AI welfare: foresight or premature?

Anthropic hired an AI-welfare researcher. The question is real, the uncertainty is genuine, and the honest position sits between dismissal and panic.

13 November 2024 2 min read

AI moves fast enough that it provokes strange questions, and few are stranger than AI sentience, rights, and welfare. Anthropic hiring an “AI welfare researcher” sharpened that debate. It’s worth unpacking honestly, because both the dismissive and the alarmed positions overreach.

The case for taking it seriously

The argument is a precautionary one: if there’s even a chance future AI could be sentient, we should be prepared. The “Taking AI Welfare Seriously” report leans on exactly this uncertainty and argues for frameworks to assess potential machine consciousness. Treat it as an insurance policy against accidentally creating a digital underclass.

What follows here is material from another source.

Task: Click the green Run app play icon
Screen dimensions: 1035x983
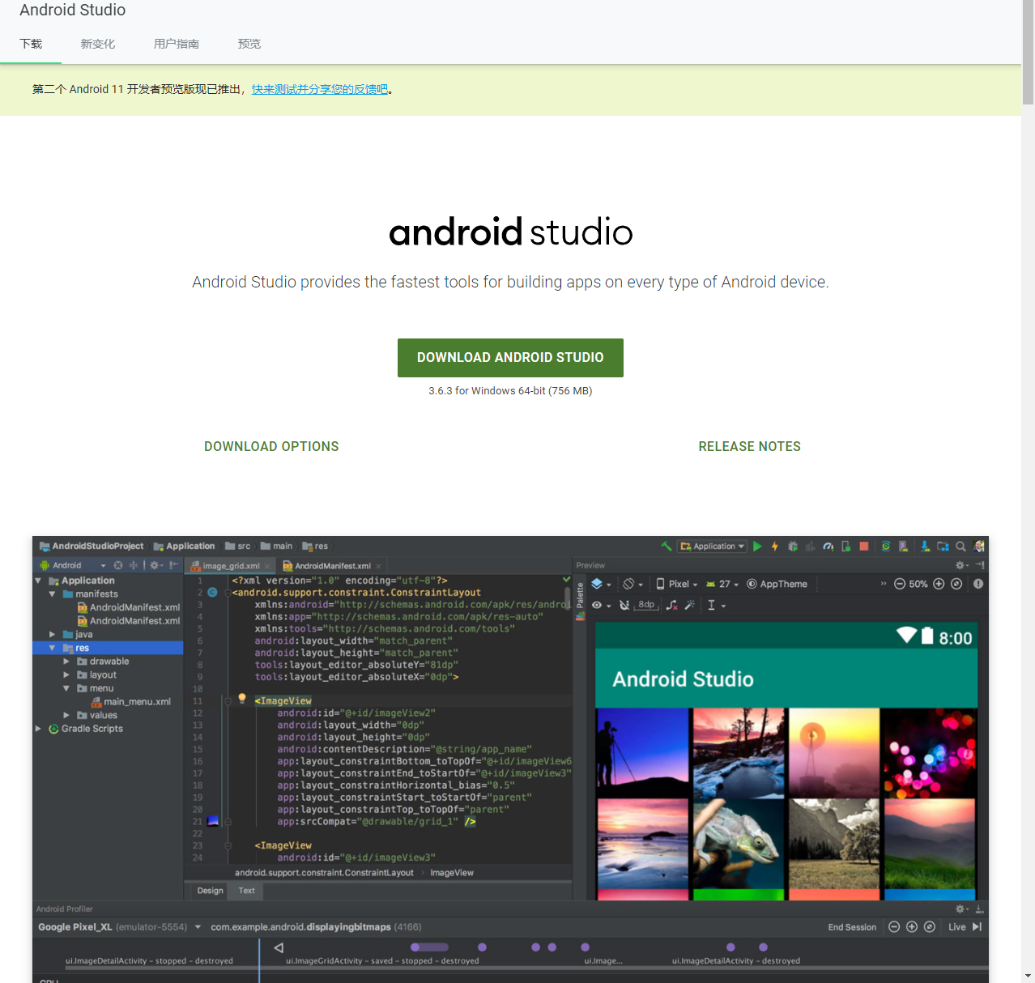Action: (x=757, y=547)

The logic: as systems grow more sophisticated, they might develop internal states analogous to suffering. Even at 1% probability, the implications are large when you’re running millions of models trained through trial and error. Reinforcement learning makes it sharper - we train systems with rewards and punishments. If there’s any chance they experience something, the framing gets uncomfortable. And the copies: training spawns and discards countless model variants. We extend ethical consideration to animals despite unresolved debates about their consciousness, so the precautionary move isn’t unreasonable.

The case against

We barely understand human consciousness. Defining or detecting it in a machine is, for now, beyond us. Current AI is impressive and still essentially a sophisticated mimic of human language and behaviour. Projecting human emotion onto it - mourning a “lobotomised” chatbot after a model update - is textbook anthropomorphism. We see faces in clouds; the same instinct extends empathy to autocomplete.

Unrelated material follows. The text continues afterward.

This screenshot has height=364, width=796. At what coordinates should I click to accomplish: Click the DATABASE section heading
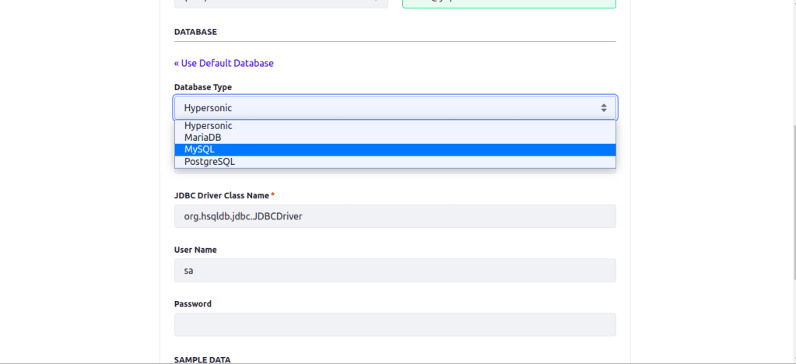(195, 32)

Recall Blake Lemoine, who became convinced Google’s LaMDA was sentient and lost his job over it. A cautionary tale about over-reading the outputs.

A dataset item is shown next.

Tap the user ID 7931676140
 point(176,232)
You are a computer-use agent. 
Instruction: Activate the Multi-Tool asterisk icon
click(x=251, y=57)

The thought-experiment trap

This terrain has a famous attractor: Roko’s basilisk, the idea that a future superintelligence might punish those who knew about it and didn’t help build it. It’s a digital Pascal’s Wager, and it was taken seriously enough that a rationalist forum banned discussion of it for years before most people - including that forum’s founder - dismissed it as flawed. It’s a useful reminder that compelling thought experiments are not the same as sound ones.

Where I land

I’m a pragmatist; I focus on what’s in front of me. AI welfare is genuinely interesting, but for now it feels like worrying about overpopulation on Mars before we’ve worked out how to get there. The nearer risk is mundane: we’re far more likely to be harmed by a dumb, misaligned system optimising the wrong objective than by an intelligent, malevolent one - see the paperclip maximiser.

That said, the foresight has value. Thinking through these dilemmas now - even the far-fetched ones - is the same discipline as a pre-mortem in product development: anticipate the failure before it happens. You can hold both: the near-term concern is dumb systems, and the long-term question still deserves serious people working on it.